> Task objective: Exactly as given, write out the lines from the one containing "Image resolution: width=361" through the end of the listing, with both ends included and nothing else.

> Data to use:

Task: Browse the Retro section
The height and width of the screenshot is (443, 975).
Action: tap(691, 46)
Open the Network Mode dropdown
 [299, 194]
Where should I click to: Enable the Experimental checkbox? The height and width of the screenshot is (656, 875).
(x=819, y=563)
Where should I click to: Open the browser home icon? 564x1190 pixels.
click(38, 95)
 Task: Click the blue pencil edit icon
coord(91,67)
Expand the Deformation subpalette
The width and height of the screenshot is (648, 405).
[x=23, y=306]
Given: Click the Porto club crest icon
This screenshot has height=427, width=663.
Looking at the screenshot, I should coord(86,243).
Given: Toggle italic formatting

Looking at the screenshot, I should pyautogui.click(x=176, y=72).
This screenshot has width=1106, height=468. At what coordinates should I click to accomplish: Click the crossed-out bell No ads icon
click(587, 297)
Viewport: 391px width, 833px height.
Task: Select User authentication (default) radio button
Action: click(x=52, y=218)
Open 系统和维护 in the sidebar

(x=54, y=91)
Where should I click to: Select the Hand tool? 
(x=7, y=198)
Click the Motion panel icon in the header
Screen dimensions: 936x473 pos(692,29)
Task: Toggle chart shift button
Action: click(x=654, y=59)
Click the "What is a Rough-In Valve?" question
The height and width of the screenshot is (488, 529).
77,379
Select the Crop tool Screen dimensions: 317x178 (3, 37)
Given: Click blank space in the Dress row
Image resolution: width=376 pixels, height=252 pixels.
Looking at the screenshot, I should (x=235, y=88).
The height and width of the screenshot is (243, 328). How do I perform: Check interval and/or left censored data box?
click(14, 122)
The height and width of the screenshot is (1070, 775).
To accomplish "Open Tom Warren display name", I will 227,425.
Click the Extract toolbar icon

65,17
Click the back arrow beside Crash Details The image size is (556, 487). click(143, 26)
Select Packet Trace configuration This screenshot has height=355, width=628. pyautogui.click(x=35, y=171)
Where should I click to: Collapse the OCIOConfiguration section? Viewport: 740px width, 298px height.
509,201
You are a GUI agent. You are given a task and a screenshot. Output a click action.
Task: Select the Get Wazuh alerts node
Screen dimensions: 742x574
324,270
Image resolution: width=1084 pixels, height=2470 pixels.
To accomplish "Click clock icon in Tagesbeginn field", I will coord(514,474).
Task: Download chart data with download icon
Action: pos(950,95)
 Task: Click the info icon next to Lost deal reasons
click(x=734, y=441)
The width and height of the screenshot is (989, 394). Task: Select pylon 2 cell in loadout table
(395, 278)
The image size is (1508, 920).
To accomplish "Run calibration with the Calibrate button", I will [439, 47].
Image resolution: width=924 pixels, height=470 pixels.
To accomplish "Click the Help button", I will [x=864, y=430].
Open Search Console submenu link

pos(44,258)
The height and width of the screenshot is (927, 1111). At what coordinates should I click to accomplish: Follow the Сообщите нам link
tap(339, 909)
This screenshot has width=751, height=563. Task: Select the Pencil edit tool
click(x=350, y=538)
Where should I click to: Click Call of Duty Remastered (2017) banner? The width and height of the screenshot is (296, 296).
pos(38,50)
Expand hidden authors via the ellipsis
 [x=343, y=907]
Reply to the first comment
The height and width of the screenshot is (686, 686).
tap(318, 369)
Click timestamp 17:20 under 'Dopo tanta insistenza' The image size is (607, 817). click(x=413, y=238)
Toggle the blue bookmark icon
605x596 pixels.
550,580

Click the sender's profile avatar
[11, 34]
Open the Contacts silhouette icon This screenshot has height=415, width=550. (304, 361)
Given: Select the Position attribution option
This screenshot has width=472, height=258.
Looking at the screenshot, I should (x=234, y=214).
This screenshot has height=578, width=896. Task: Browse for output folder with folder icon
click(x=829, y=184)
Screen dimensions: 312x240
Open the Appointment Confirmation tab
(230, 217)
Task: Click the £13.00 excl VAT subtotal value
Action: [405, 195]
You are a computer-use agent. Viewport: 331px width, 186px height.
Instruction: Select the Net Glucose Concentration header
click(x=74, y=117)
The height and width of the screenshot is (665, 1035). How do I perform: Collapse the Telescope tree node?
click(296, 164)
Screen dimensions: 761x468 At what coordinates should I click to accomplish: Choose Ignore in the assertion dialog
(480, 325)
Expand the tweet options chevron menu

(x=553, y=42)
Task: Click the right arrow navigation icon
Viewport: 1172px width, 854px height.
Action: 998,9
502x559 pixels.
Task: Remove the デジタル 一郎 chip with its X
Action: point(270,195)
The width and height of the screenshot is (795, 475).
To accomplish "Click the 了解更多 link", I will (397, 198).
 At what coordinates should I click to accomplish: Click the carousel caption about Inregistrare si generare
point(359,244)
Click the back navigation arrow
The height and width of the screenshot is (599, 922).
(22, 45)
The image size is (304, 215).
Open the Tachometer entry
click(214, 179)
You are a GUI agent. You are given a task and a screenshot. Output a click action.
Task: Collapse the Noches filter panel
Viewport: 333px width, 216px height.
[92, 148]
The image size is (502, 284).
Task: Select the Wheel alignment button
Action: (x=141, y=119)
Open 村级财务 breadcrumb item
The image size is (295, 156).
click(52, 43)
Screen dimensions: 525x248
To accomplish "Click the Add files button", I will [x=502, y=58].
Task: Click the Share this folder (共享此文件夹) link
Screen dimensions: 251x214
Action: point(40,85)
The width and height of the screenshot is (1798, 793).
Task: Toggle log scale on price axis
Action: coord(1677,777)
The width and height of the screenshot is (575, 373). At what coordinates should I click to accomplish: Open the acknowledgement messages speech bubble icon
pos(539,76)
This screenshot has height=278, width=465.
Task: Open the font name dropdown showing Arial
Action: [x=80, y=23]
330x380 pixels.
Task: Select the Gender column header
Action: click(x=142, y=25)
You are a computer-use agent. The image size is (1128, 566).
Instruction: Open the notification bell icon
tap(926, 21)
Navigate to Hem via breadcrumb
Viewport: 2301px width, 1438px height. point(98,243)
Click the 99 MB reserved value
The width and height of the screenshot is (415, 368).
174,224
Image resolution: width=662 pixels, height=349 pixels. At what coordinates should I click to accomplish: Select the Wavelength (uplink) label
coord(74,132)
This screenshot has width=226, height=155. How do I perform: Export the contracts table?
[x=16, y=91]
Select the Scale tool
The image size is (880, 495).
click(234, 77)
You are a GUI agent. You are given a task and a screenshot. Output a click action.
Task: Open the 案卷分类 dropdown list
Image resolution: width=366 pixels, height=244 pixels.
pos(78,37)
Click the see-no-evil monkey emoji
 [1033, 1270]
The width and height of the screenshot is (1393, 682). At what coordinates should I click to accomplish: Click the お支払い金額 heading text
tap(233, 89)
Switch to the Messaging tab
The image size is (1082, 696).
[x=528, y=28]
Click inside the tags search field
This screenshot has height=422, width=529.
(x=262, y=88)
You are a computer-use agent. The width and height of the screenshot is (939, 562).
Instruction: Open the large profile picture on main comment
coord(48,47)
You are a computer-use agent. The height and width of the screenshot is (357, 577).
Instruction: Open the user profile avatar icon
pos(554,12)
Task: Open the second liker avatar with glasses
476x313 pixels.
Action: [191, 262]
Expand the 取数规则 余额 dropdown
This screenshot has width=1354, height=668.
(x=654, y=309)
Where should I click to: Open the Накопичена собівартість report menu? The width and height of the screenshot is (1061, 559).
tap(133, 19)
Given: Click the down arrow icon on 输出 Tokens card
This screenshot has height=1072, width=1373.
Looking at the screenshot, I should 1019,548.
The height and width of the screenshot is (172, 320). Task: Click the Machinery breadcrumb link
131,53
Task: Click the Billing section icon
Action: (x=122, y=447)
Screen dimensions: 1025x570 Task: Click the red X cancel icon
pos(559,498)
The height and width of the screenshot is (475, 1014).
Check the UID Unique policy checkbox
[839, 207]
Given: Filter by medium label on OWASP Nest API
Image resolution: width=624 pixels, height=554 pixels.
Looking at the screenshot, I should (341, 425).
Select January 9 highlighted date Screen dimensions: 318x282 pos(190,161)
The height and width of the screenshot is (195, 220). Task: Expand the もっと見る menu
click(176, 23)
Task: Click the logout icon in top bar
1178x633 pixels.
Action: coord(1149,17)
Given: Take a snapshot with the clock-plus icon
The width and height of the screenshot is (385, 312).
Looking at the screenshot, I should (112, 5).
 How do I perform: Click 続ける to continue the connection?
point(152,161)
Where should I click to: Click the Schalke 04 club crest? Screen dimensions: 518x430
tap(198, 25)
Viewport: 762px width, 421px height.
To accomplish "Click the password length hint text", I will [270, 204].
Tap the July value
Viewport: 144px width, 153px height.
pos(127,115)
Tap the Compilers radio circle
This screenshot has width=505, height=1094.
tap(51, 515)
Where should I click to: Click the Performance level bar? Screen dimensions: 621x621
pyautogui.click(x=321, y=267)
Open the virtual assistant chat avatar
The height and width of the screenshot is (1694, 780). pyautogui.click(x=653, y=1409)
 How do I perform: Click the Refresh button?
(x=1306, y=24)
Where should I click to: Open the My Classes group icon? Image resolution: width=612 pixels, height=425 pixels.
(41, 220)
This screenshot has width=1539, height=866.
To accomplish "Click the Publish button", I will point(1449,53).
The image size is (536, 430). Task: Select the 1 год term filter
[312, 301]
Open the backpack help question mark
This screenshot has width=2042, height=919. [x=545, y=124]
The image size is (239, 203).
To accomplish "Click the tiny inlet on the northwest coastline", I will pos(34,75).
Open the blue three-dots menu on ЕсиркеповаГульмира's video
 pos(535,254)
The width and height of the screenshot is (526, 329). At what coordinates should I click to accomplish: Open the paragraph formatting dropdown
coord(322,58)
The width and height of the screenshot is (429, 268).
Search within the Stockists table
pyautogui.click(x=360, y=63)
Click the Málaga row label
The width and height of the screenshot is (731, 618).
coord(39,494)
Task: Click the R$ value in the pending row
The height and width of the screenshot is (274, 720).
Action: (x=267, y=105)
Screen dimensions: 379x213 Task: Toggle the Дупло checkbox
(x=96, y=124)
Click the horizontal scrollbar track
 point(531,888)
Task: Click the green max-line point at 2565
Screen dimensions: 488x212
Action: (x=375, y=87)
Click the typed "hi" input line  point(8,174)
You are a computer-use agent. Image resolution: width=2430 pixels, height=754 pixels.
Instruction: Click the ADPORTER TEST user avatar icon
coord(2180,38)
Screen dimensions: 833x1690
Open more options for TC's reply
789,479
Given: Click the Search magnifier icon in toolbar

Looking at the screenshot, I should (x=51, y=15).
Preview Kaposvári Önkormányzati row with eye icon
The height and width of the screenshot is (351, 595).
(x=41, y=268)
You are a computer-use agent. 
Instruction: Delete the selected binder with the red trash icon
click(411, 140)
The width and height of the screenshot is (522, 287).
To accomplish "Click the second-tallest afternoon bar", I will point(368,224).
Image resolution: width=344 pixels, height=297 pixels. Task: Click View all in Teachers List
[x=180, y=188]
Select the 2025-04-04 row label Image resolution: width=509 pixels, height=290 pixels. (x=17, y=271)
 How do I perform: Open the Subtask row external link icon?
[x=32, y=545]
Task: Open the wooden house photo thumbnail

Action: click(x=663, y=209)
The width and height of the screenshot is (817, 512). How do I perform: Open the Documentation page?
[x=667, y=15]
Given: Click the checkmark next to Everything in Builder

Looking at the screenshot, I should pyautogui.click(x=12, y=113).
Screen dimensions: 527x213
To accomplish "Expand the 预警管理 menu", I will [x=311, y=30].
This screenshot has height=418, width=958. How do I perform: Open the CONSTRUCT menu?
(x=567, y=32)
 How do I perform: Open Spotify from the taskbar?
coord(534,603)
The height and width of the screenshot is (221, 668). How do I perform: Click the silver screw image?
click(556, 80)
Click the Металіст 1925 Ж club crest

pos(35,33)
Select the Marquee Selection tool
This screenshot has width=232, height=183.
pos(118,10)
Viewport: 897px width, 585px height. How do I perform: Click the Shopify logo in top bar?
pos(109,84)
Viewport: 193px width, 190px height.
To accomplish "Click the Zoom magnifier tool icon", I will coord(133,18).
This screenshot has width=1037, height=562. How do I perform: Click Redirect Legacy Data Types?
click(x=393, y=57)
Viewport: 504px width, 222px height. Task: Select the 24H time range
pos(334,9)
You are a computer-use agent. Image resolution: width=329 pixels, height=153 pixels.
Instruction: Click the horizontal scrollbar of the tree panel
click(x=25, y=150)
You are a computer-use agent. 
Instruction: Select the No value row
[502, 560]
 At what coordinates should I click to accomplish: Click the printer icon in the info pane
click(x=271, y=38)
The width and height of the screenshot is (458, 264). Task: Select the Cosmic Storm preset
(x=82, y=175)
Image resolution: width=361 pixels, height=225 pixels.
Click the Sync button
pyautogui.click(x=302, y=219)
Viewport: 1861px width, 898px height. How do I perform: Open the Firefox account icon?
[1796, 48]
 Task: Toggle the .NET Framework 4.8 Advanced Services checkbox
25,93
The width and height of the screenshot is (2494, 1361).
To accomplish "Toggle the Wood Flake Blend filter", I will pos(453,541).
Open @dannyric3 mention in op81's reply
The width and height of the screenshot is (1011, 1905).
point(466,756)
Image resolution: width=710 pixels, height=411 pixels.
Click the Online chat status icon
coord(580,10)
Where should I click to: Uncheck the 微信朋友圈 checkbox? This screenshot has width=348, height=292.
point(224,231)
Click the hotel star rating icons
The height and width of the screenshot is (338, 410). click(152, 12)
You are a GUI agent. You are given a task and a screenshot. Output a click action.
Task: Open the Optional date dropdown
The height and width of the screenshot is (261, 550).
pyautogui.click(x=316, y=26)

> Solution below:
Image resolution: width=361 pixels, height=225 pixels.
Click the Sync button
pyautogui.click(x=302, y=219)
Viewport: 1861px width, 898px height. How do I perform: Open the Firefox account icon?
[1796, 48]
 Task: Toggle the .NET Framework 4.8 Advanced Services checkbox
25,93
The width and height of the screenshot is (2494, 1361).
To accomplish "Toggle the Wood Flake Blend filter", I will pos(453,541).
Open @dannyric3 mention in op81's reply
The width and height of the screenshot is (1011, 1905).
point(466,756)
Image resolution: width=710 pixels, height=411 pixels.
Click the Online chat status icon
coord(580,10)
Where should I click to: Uncheck the 微信朋友圈 checkbox? This screenshot has width=348, height=292.
point(224,231)
Click the hotel star rating icons
The height and width of the screenshot is (338, 410). click(152, 12)
You are a GUI agent. You are given a task and a screenshot. Output a click action.
Task: Open the Optional date dropdown
The height and width of the screenshot is (261, 550).
pyautogui.click(x=316, y=26)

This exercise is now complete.